*What is required*
Restate word for word the lines of the entries below, starting with the line that holds "Tap Sam Leicht's" and ending with the line that holds "Given: Click the print", and no others.
──────── Data listing ────────
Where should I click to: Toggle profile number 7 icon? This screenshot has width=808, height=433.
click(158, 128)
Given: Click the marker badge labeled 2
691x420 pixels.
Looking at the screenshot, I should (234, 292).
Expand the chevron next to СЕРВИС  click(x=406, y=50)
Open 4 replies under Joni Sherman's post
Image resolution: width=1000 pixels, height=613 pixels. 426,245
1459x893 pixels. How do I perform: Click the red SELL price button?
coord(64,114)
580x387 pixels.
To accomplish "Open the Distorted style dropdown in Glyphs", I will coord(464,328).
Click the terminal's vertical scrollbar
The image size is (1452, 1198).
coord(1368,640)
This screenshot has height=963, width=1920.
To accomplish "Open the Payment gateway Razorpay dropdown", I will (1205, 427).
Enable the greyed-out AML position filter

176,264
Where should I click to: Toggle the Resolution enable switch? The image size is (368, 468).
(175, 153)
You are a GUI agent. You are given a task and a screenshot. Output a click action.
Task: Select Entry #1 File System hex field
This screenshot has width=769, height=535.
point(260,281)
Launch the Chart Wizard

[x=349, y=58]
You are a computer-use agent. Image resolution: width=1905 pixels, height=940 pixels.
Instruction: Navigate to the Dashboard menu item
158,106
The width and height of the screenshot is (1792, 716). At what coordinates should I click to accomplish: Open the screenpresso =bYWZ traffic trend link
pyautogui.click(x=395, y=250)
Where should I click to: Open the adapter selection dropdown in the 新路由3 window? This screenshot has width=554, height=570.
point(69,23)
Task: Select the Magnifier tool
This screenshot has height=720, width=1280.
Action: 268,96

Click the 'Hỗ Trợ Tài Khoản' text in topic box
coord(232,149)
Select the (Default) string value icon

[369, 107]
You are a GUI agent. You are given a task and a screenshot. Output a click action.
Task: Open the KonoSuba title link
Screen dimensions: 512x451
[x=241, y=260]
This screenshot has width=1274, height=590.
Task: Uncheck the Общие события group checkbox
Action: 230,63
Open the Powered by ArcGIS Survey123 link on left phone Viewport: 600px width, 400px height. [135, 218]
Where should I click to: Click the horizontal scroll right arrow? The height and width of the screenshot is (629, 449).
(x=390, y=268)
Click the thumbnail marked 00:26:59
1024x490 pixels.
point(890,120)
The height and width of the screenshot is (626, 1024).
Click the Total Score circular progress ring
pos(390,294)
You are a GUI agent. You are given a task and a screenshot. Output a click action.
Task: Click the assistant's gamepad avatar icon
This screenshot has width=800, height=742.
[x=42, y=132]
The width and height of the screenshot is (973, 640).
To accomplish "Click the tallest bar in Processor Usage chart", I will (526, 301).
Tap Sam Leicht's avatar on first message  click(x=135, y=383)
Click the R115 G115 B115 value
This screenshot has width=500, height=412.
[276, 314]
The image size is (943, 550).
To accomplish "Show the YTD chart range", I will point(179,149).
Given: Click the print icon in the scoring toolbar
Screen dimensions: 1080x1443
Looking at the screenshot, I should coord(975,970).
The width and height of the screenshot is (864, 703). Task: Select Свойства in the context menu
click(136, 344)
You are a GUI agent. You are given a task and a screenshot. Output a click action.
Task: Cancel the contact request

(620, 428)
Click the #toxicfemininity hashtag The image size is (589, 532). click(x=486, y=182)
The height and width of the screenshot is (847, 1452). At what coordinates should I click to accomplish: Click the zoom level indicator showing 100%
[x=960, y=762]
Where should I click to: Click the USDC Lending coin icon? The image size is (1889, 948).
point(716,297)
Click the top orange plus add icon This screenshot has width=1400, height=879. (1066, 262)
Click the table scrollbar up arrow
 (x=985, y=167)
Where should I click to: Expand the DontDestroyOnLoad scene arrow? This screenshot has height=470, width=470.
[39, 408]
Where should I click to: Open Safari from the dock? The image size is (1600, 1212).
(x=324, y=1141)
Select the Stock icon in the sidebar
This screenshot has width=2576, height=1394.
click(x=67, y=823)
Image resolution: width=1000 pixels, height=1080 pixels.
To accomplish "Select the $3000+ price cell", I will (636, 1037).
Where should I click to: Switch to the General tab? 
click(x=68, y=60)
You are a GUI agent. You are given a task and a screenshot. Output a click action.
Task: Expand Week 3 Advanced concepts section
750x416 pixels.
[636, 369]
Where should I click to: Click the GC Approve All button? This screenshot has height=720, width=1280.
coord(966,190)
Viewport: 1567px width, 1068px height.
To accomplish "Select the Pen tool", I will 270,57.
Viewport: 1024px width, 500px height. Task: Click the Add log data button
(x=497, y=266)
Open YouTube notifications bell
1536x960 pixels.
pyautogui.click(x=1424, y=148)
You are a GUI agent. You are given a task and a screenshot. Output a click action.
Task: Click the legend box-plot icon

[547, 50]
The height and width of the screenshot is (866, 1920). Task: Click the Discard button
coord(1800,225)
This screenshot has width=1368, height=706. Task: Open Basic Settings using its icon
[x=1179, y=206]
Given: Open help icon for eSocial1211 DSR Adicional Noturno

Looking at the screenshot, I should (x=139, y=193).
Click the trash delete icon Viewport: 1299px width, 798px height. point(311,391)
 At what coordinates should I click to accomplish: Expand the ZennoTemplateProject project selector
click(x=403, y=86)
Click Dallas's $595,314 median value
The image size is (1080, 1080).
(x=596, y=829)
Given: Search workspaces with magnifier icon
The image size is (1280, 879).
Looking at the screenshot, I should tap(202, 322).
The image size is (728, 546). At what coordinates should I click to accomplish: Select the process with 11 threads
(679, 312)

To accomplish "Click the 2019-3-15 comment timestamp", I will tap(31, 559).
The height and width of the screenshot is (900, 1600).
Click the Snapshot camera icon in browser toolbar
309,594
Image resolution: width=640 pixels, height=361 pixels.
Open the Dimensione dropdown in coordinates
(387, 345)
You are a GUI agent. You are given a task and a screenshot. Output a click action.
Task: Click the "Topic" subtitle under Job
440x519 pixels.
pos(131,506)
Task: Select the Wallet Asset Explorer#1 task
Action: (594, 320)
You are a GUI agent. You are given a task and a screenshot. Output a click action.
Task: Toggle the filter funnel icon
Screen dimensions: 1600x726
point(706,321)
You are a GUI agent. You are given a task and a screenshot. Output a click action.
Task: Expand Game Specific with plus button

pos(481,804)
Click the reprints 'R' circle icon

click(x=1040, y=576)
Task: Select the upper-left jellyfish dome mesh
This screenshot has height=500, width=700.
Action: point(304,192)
────────
*Answer area*
Tap Sam Leicht's avatar on first message  click(x=135, y=383)
Click the R115 G115 B115 value
This screenshot has width=500, height=412.
[276, 314]
The image size is (943, 550).
To accomplish "Show the YTD chart range", I will point(179,149).
Given: Click the print icon in the scoring toolbar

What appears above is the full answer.